What is being asked> Reproduce the part of the data running from its start through the line containing "10 (360, 109)", substituting "Garden" for "Tuin" and leaving everything else unchanged.

Data on locating visible targets>
━━━━━━━━

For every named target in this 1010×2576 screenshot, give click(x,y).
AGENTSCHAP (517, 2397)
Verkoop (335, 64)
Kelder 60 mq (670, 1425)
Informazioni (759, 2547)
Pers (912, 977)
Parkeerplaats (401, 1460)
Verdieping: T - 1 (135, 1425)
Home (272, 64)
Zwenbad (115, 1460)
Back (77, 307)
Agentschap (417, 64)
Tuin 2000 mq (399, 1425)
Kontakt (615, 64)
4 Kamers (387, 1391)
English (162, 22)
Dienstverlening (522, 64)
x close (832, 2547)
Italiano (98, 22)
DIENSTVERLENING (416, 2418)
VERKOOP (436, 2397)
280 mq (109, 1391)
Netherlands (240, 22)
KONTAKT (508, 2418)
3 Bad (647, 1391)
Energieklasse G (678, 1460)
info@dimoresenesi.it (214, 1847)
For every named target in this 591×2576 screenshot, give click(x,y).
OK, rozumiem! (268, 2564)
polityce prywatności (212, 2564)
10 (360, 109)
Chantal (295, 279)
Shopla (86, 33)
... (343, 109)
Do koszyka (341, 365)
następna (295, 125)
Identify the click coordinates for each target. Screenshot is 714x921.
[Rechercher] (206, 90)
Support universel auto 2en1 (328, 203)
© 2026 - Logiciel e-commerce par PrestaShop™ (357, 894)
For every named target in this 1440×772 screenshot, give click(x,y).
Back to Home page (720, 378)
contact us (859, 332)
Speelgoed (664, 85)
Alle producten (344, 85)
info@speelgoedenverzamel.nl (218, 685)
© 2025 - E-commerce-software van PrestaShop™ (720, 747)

━━━━━━━━

Full output>
For every named target in this 1010×2576 screenshot, give click(x,y).
AGENTSCHAP (517, 2397)
Verkoop (335, 64)
Kelder 60 mq (670, 1425)
Informazioni (759, 2547)
Pers (912, 977)
Parkeerplaats (401, 1460)
Verdieping: T - 1 (135, 1425)
Home (272, 64)
Zwenbad (115, 1460)
Back (77, 307)
Agentschap (417, 64)
Garden 2000 mq (399, 1425)
Kontakt (615, 64)
4 Kamers (387, 1391)
English (162, 22)
Dienstverlening (522, 64)
x close (832, 2547)
Italiano (98, 22)
DIENSTVERLENING (416, 2418)
VERKOOP (436, 2397)
280 mq (109, 1391)
Netherlands (240, 22)
KONTAKT (508, 2418)
3 Bad (647, 1391)
Energieklasse G (678, 1460)
info@dimoresenesi.it (214, 1847)
For every named target in this 591×2576 screenshot, give click(x,y).
OK, rozumiem! (268, 2564)
polityce prywatności (212, 2564)
10 (360, 109)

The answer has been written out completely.